Furthermore, are a series of phone calls to the police or a suspension from school really enough to disqualify one from owning a firearm? In the case of Cruz, it was particularly clear that he should not have been able to possess a firearm. But what about the next potential gun-owner, one who got into some trouble at school but otherwise had a clean record? What are the exact standards that the country can put in place across the board?
And lastly, is it discriminatory to prevent people suffering from mental health issues from participating in a right—purchasing a firearm—that other people have? Indeed, both the National Rifle Association (NRA) and the American Civil Liberties Union (ACLU) backed the Trump administration and Congress in blocking an Obama-era regulation that required the Social Security Administration to share information with the FBI about people receiving disability benefits due to serious mental health issues. The rule was supposed to make it easier for the FBI to notice these mental health issues in doing background checks for firearm purchases. The NRA and ACLU, whose supporters often find themselves on opposite sides of the political spectrum, argued that the regulation violated people’s Second Amendment rights without due process.
None of these questions have simple answers, but asking them is a crucial prerequisite to implementing real policy solutions.
Putting Things into Perspective
This article set out to focus on ways that government policy can prevent future mass shootings. But in 2016, while there were 39,000 gun-related deaths, mass shootings accounted for only 2% of that total, 456. Over 14,000 were homicides, and almost 23,000 were suicides. Because mass shootings receive the most media coverage, it seems like they are the greatest source of gun death in the country. They are not.
“I would hope that we can get to a place where a death in Baltimore matters just as much to people as deaths in suburban Florida,” said Matt Post ’22, student activist and national field strategist for the March for Our Lives movement.

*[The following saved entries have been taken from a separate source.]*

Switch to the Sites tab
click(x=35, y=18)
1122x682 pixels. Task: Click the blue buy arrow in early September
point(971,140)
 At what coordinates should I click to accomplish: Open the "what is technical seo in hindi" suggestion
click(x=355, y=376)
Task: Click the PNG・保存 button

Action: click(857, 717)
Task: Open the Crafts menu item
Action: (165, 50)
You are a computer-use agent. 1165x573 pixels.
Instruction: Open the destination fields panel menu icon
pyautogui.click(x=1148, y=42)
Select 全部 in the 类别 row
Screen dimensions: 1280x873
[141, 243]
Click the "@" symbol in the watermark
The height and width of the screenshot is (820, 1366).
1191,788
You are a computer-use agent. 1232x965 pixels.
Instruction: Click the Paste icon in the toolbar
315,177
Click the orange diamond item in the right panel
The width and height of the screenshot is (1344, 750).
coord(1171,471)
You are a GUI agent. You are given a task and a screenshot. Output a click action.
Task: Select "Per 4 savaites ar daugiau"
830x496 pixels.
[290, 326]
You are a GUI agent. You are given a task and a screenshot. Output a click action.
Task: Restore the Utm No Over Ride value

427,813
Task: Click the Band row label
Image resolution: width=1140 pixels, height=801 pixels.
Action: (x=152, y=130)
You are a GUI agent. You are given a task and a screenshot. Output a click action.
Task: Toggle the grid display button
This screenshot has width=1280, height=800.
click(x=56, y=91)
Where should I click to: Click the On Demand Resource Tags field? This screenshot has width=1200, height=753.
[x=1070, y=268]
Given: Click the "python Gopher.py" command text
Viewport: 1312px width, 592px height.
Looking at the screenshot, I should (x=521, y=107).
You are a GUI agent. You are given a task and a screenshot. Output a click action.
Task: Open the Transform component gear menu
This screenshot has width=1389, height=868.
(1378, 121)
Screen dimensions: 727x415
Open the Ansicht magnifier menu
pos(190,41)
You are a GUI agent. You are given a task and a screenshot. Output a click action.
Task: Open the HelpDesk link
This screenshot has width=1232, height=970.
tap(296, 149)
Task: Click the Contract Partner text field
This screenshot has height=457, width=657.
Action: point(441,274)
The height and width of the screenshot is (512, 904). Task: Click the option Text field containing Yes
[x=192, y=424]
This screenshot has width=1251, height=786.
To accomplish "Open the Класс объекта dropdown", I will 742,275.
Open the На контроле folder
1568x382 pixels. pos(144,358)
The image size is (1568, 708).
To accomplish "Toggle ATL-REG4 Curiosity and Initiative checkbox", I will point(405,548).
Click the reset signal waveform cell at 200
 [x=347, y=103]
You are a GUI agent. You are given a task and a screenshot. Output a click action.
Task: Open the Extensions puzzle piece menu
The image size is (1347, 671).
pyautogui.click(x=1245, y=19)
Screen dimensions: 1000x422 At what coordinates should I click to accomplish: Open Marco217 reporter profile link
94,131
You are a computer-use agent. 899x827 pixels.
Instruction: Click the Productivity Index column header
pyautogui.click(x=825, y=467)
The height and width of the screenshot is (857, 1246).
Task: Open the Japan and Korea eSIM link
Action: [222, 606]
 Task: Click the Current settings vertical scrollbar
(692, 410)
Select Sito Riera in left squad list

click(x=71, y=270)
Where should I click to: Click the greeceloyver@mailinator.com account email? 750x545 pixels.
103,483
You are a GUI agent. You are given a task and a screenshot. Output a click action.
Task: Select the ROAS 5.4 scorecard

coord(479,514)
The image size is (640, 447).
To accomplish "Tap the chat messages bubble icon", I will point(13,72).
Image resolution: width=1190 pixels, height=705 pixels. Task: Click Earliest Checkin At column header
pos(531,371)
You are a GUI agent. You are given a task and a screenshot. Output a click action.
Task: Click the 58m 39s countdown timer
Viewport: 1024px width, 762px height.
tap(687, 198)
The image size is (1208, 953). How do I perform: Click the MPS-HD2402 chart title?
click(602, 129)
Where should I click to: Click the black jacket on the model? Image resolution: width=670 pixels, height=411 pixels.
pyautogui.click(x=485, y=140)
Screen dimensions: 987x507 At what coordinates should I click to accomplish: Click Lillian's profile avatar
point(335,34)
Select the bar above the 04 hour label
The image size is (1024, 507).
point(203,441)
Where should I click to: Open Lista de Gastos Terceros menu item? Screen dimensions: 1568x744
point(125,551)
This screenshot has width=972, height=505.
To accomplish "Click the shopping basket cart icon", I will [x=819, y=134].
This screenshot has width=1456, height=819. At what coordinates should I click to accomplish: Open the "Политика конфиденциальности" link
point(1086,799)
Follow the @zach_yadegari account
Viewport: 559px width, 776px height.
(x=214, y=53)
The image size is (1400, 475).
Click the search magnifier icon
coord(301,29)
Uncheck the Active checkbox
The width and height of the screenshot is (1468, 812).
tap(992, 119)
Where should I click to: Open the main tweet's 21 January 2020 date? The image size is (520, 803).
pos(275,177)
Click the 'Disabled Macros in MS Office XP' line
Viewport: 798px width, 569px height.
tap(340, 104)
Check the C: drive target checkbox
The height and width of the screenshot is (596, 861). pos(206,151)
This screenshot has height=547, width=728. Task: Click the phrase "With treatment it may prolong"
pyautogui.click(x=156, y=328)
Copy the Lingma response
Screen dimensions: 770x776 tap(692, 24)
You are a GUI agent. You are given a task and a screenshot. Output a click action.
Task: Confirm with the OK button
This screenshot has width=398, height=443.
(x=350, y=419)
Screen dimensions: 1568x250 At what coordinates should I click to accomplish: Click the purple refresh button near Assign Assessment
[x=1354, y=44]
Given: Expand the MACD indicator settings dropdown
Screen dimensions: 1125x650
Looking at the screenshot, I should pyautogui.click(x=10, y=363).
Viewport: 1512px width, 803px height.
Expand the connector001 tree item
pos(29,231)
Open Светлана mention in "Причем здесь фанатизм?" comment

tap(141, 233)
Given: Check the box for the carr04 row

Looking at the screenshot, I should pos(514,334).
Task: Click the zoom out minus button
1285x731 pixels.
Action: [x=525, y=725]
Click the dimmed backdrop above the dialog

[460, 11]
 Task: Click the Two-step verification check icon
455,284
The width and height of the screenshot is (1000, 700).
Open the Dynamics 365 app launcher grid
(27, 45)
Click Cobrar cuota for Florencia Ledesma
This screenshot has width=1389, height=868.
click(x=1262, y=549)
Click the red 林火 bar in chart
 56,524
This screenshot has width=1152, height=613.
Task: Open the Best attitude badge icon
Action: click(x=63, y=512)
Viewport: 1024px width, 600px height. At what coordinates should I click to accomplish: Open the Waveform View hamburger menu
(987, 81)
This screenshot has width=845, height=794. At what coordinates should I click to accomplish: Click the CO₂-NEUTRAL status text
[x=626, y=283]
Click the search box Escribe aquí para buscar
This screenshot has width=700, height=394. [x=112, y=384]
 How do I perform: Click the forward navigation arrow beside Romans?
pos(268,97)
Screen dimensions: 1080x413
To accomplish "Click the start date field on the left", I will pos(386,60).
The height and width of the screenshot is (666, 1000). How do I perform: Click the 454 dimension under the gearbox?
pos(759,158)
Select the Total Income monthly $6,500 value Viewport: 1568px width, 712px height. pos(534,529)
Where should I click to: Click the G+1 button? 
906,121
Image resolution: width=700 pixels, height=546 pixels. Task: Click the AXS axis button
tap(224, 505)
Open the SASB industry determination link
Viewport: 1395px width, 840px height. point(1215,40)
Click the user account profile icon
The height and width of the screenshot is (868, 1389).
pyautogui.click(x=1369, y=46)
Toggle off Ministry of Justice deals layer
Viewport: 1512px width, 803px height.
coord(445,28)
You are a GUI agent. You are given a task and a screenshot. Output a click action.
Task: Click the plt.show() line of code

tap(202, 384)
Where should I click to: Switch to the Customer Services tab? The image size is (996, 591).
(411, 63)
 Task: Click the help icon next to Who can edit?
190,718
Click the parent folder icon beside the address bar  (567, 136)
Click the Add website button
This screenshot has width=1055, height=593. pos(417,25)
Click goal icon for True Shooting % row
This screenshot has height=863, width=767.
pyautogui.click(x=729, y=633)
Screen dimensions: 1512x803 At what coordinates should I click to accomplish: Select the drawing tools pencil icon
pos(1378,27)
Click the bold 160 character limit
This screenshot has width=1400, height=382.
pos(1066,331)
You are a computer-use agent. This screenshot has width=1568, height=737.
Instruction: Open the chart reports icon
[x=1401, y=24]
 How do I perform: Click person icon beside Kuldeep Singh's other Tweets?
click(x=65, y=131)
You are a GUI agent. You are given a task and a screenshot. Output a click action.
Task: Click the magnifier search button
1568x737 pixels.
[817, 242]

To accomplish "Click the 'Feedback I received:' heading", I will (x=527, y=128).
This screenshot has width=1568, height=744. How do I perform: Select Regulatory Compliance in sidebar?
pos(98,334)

“If you look at the people who… the media cares about, it’s affluent white people.”
But just because mass shootings account for a small percentage of total gun death does not mean that there are not real policy solutions to prevent them from occurring, nor does it mean that those policies are any less important to implement.
Looking Forward: Marching and Mobilizing
Talking about real policy solutions to major mass shootings is a way to alter the terms of debate. By honing in on what allowed each mass shooting to occur, Americans can have more fruitful conversations—in Congress or at the dinner table—about how to stop the next attack. What better way to honor the victims than to work to ensure that no American ever suffers the same fate?
Indeed, there have been instances in which a mass shooting and the response of activists and lawmakers actually changed the national conversation. In the wake of the Sandy Hook shooting, Connecticut passed one of the strongest gun laws in the country. The 2013 legislation mandated universal background checks for all firearms purchases—not just those from federally licensed dealers. The bill also added 100 firearms to the state’s ban on assault weapons, including the AR-15 that Lanza used to carry out the shooting.
After the school shooting in Parkland this year, over a million people participated in the student-led March for Our Lives demonstration. The marches occurred across the country, even in traditionally pro-gun regions like upstate New York. Hearing the harrowing stories of high school students huddled under their desks in fear of losing their lives, the country simply could not look away.
“There have been 50 gun laws passed in 12 states since Parkland. At the state level and city level especially, it’s a lot easier to get things done,” said Post.
“As my friends in Parkland like to say, it’s not a moment, it’s a movement.”